-- Opening Marker --
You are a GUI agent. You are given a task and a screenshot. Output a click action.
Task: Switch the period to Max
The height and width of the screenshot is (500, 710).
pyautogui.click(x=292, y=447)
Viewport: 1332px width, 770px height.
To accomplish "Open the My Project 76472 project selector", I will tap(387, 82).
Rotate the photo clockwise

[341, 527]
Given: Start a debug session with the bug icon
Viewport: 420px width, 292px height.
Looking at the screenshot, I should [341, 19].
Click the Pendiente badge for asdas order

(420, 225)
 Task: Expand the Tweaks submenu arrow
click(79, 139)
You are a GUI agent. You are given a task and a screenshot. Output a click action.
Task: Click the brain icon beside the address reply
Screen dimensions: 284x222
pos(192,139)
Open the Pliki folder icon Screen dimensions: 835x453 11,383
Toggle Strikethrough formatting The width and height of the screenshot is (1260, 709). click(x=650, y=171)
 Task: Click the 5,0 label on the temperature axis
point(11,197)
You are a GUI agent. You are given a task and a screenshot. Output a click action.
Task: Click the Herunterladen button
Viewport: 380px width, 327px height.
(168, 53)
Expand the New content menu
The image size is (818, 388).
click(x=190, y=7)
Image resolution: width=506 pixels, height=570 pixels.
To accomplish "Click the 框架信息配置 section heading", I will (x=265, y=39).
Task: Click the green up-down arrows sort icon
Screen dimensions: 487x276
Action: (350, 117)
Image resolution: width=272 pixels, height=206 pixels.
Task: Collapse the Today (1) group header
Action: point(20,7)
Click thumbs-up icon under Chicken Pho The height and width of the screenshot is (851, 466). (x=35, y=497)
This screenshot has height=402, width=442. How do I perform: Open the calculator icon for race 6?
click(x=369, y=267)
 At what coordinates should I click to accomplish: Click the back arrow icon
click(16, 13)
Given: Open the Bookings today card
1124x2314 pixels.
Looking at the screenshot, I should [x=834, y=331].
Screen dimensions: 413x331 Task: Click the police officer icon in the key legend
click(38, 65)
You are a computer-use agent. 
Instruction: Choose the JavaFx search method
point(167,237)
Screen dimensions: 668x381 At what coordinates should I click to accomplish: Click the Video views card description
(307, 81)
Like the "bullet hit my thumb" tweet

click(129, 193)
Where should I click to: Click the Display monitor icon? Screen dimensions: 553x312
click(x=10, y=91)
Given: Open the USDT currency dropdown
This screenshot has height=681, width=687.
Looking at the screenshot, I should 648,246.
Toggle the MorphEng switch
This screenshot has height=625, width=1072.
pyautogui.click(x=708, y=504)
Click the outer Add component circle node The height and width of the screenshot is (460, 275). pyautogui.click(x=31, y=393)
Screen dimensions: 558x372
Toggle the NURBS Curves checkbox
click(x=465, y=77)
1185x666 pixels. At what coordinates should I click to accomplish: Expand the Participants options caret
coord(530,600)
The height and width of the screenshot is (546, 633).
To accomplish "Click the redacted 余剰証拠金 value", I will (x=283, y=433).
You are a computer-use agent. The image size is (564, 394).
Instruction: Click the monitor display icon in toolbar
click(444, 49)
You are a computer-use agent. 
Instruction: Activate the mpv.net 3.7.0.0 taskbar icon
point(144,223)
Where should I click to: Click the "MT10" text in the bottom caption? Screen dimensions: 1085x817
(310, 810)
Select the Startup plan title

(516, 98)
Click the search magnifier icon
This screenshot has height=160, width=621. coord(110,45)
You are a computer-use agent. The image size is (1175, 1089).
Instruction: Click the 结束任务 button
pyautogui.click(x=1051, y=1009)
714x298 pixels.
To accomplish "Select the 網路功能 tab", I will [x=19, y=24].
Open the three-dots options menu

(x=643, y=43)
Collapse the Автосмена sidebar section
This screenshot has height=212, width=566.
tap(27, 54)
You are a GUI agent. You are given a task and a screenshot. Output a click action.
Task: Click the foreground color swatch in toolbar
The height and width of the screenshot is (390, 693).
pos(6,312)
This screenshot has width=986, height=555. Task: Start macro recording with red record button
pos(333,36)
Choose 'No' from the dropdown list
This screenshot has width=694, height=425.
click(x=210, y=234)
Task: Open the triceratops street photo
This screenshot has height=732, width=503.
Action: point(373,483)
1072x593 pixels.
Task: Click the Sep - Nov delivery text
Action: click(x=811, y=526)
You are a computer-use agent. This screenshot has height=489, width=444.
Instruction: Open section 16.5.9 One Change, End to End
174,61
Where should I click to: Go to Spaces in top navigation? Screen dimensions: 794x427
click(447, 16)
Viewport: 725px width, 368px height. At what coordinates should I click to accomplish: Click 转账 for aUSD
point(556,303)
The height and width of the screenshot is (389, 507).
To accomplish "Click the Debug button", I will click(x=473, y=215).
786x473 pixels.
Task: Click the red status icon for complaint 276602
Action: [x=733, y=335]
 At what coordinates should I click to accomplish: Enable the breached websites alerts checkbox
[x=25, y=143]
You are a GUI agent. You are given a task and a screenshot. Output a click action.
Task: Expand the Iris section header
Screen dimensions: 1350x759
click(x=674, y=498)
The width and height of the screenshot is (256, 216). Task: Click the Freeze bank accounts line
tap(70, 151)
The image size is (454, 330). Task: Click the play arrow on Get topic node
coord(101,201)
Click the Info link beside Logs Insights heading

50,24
-- Closing Marker --
• **Problem description**
Reproduce all the records shown above, unchanged.

• **Output below**
You are a GUI agent. You are given a task and a screenshot. Output a click action.
Task: Switch the period to Max
The height and width of the screenshot is (500, 710).
pyautogui.click(x=292, y=447)
Viewport: 1332px width, 770px height.
To accomplish "Open the My Project 76472 project selector", I will tap(387, 82).
Rotate the photo clockwise

[341, 527]
Given: Start a debug session with the bug icon
Viewport: 420px width, 292px height.
Looking at the screenshot, I should [341, 19].
Click the Pendiente badge for asdas order

(420, 225)
 Task: Expand the Tweaks submenu arrow
click(79, 139)
You are a GUI agent. You are given a task and a screenshot. Output a click action.
Task: Click the brain icon beside the address reply
Screen dimensions: 284x222
pos(192,139)
Open the Pliki folder icon Screen dimensions: 835x453 11,383
Toggle Strikethrough formatting The width and height of the screenshot is (1260, 709). click(x=650, y=171)
 Task: Click the 5,0 label on the temperature axis
point(11,197)
You are a GUI agent. You are given a task and a screenshot. Output a click action.
Task: Click the Herunterladen button
Viewport: 380px width, 327px height.
(168, 53)
Expand the New content menu
The image size is (818, 388).
click(x=190, y=7)
Image resolution: width=506 pixels, height=570 pixels.
To accomplish "Click the 框架信息配置 section heading", I will (x=265, y=39).
Task: Click the green up-down arrows sort icon
Screen dimensions: 487x276
Action: (350, 117)
Image resolution: width=272 pixels, height=206 pixels.
Task: Collapse the Today (1) group header
Action: point(20,7)
Click thumbs-up icon under Chicken Pho The height and width of the screenshot is (851, 466). (x=35, y=497)
This screenshot has height=402, width=442. How do I perform: Open the calculator icon for race 6?
click(x=369, y=267)
 At what coordinates should I click to accomplish: Click the back arrow icon
click(16, 13)
Given: Open the Bookings today card
1124x2314 pixels.
Looking at the screenshot, I should [x=834, y=331].
Screen dimensions: 413x331 Task: Click the police officer icon in the key legend
click(38, 65)
You are a computer-use agent. 
Instruction: Choose the JavaFx search method
point(167,237)
Screen dimensions: 668x381 At what coordinates should I click to accomplish: Click the Video views card description
(307, 81)
Like the "bullet hit my thumb" tweet

click(129, 193)
Where should I click to: Click the Display monitor icon? Screen dimensions: 553x312
click(x=10, y=91)
Given: Open the USDT currency dropdown
This screenshot has height=681, width=687.
Looking at the screenshot, I should 648,246.
Toggle the MorphEng switch
This screenshot has height=625, width=1072.
pyautogui.click(x=708, y=504)
Click the outer Add component circle node The height and width of the screenshot is (460, 275). pyautogui.click(x=31, y=393)
Screen dimensions: 558x372
Toggle the NURBS Curves checkbox
click(x=465, y=77)
1185x666 pixels. At what coordinates should I click to accomplish: Expand the Participants options caret
coord(530,600)
The height and width of the screenshot is (546, 633).
To accomplish "Click the redacted 余剰証拠金 value", I will (x=283, y=433).
You are a computer-use agent. The image size is (564, 394).
Instruction: Click the monitor display icon in toolbar
click(444, 49)
You are a computer-use agent. 
Instruction: Activate the mpv.net 3.7.0.0 taskbar icon
point(144,223)
Where should I click to: Click the "MT10" text in the bottom caption? Screen dimensions: 1085x817
(310, 810)
Select the Startup plan title

(516, 98)
Click the search magnifier icon
This screenshot has height=160, width=621. coord(110,45)
You are a computer-use agent. The image size is (1175, 1089).
Instruction: Click the 结束任务 button
pyautogui.click(x=1051, y=1009)
714x298 pixels.
To accomplish "Select the 網路功能 tab", I will [x=19, y=24].
Open the three-dots options menu

(x=643, y=43)
Collapse the Автосмена sidebar section
This screenshot has height=212, width=566.
tap(27, 54)
You are a GUI agent. You are given a task and a screenshot. Output a click action.
Task: Click the foreground color swatch in toolbar
The height and width of the screenshot is (390, 693).
pos(6,312)
This screenshot has width=986, height=555. Task: Start macro recording with red record button
pos(333,36)
Choose 'No' from the dropdown list
This screenshot has width=694, height=425.
click(x=210, y=234)
Task: Open the triceratops street photo
This screenshot has height=732, width=503.
Action: point(373,483)
1072x593 pixels.
Task: Click the Sep - Nov delivery text
Action: click(x=811, y=526)
You are a computer-use agent. This screenshot has height=489, width=444.
Instruction: Open section 16.5.9 One Change, End to End
174,61
Where should I click to: Go to Spaces in top navigation? Screen dimensions: 794x427
click(447, 16)
Viewport: 725px width, 368px height. At what coordinates should I click to accomplish: Click 转账 for aUSD
point(556,303)
The height and width of the screenshot is (389, 507).
To accomplish "Click the Debug button", I will click(x=473, y=215).
786x473 pixels.
Task: Click the red status icon for complaint 276602
Action: [x=733, y=335]
 At what coordinates should I click to accomplish: Enable the breached websites alerts checkbox
[x=25, y=143]
You are a GUI agent. You are given a task and a screenshot. Output a click action.
Task: Expand the Iris section header
Screen dimensions: 1350x759
click(x=674, y=498)
The width and height of the screenshot is (256, 216). Task: Click the Freeze bank accounts line
tap(70, 151)
The image size is (454, 330). Task: Click the play arrow on Get topic node
coord(101,201)
Click the Info link beside Logs Insights heading

50,24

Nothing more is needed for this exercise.